What if we were to achieve that kind of ROI, but in the direction of social and environmental good–and not more corporate profits? This is where EA falls short and where all of us–wealthy and non-wealthy alike–must focus. In the case of the CTC, because of opposition to its extension on the part of Senator Manchin, it was allowed to expire. The solution isn’t for nonprofits to pick up the slack; the solution is for Democrats to maintain control of the House in the 2022 mid-term elections and to expand their control of the Senate. Get that done, and in 2023 the CTC will likely be expanded–provided that activists and voters in general keep up the pressure.
This is not to say that the work of nonprofits, including the one I founded and run, Capital Good Fund, isn’t needed. As a case in point, when the state of Illinois was considering eliminating predatory lending by establishing a 36% APR rate cap on all loans (down from over 500%), legislators would, reasonably, ask if there were alternatives to payday loans and the like. The fact that Capital Good Fund had a fantastic product available to replace those awful loans was repeatedly discussed on the floor of the state house and senate, and helped get the bill over the hump. And beyond that, we need direct-service nonprofits to design and implement programs, plug inevitable gaps in government programs, innovate and experiment with new ideas, and gather input from community members to inform the policy debate.

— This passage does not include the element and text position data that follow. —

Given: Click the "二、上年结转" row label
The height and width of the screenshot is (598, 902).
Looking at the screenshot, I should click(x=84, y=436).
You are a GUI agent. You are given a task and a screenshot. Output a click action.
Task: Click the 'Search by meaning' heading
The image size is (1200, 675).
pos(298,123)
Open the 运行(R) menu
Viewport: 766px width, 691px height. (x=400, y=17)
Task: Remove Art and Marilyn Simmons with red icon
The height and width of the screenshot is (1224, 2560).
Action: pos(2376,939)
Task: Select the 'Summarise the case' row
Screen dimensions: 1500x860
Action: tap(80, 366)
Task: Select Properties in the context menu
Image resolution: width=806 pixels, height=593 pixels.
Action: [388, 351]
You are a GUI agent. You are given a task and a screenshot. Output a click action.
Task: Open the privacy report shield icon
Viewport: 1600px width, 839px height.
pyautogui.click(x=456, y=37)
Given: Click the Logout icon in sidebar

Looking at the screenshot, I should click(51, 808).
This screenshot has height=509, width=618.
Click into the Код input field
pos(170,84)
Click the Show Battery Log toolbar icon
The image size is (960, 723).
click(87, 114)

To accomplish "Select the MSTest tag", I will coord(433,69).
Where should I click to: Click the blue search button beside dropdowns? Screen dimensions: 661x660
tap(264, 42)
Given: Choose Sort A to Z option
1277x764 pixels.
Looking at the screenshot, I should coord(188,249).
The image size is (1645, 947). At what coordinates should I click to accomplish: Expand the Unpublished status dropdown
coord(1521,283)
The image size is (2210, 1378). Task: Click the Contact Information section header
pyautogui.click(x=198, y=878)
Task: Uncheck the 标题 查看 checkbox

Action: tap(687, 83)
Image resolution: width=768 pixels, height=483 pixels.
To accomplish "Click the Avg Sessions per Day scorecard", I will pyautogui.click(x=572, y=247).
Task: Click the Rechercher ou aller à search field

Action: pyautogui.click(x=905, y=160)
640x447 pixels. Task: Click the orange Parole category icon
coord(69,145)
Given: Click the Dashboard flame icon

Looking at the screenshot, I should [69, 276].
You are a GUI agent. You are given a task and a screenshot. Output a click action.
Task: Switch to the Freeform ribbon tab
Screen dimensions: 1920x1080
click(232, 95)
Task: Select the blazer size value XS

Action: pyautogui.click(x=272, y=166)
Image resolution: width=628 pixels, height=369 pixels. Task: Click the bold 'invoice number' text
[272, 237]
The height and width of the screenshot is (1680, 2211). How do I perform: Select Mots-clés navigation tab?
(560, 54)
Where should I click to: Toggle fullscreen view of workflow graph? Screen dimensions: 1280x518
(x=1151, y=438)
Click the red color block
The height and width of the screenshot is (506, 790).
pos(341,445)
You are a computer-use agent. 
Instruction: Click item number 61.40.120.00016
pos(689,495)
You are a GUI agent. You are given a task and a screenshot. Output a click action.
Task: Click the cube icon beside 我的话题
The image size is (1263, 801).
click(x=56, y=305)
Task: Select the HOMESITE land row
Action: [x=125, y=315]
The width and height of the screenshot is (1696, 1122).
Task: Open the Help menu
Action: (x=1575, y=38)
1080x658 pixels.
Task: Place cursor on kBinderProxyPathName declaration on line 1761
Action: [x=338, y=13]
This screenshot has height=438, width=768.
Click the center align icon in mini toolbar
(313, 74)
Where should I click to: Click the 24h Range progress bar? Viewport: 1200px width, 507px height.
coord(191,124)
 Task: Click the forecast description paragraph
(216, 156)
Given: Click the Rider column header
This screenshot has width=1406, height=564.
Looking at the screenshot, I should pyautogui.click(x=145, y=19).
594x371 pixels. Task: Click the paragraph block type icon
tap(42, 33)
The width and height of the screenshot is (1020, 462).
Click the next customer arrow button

It’s not, in other words, that political giving is better than direct-servicing giving, or vice versa. Rather, my point is that we have to think about the entire universe of investments that are required in order to build the world we want to see. The political right knows this; groups like the Federalist Society and the Koch Network have spent decades building power at the state level and within the judiciary. The problem, from our vantage point, is that their work has helped the powerful get more powerful. It’s time for people of goodwill to catch up–not only voting for president every four years, but also working to elect good people at every level of government, from the U.S. House and Senate to governorships, state houses, attorneys general, school boards, and more. Additionally, we need to donate to and volunteer / work for groups like Indivisible, Black Voters Matter, Climate Emergency Fund, Run for Something, Center for American Progress, Evergreen Action, Sunrise Movement, Rocky Mountain Institute, Florida Policy Institute, and others that build political power and conduct the crucial research that informs sound public policy.